Stored data entries:
⟨

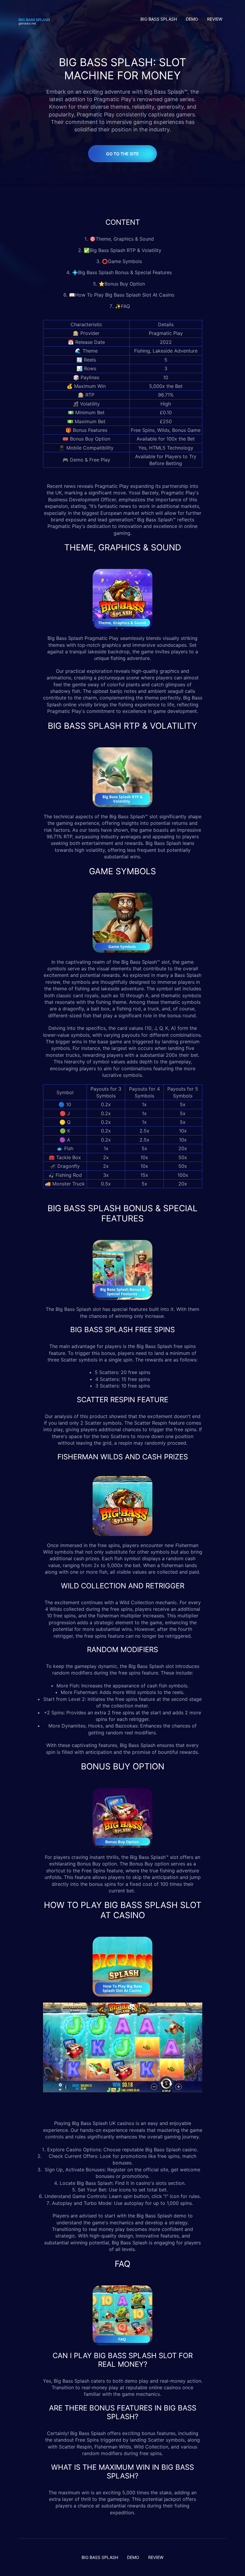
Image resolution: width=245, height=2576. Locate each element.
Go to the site (122, 153)
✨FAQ (122, 306)
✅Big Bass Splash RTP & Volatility (122, 250)
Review (214, 19)
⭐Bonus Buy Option (122, 284)
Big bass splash (158, 19)
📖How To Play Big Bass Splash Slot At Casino (122, 295)
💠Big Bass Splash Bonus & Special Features (122, 272)
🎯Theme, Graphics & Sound (122, 239)
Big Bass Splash (65, 638)
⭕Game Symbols (122, 261)
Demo (192, 19)
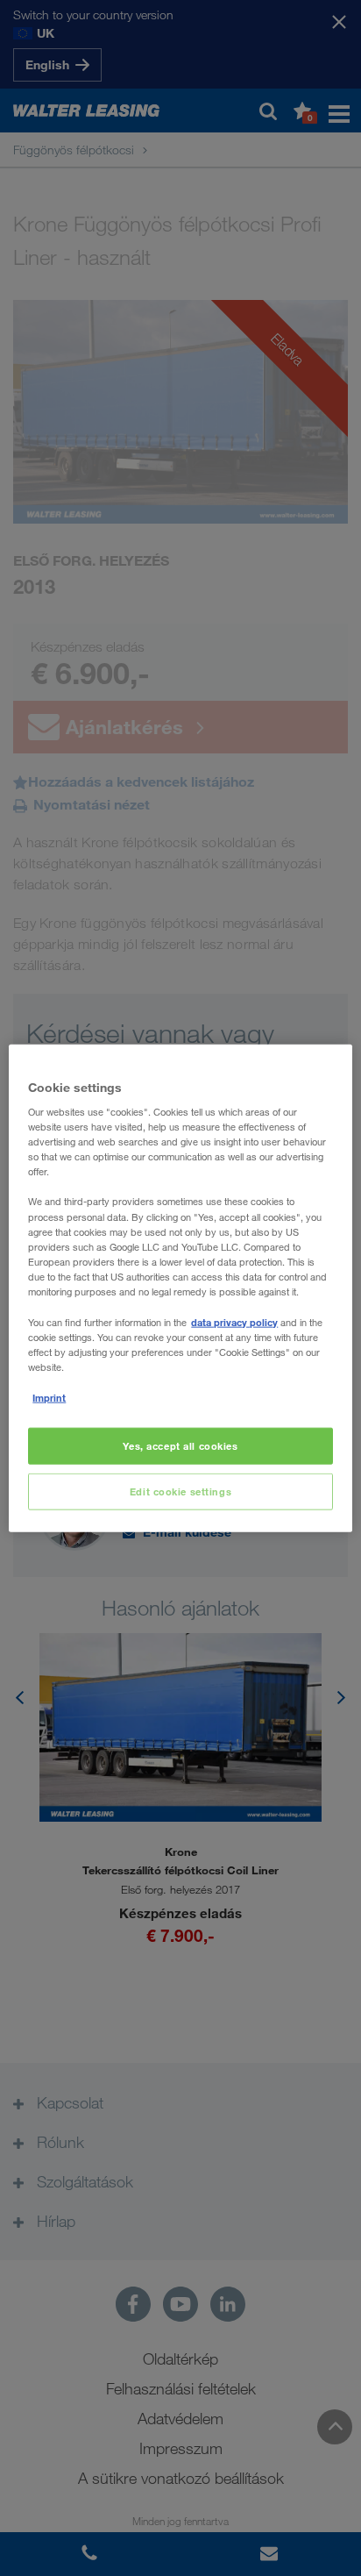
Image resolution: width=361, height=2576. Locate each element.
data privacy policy (234, 1322)
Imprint (49, 1397)
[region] (180, 1288)
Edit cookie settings (180, 1491)
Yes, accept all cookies (180, 1445)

⟩

Exercise:
Among the entries, find every line holding "each" and return it.

Result below:
Image resolution: width=245, height=2576. Locate each element.
Image resolution: width=361, height=2576. Locate each element.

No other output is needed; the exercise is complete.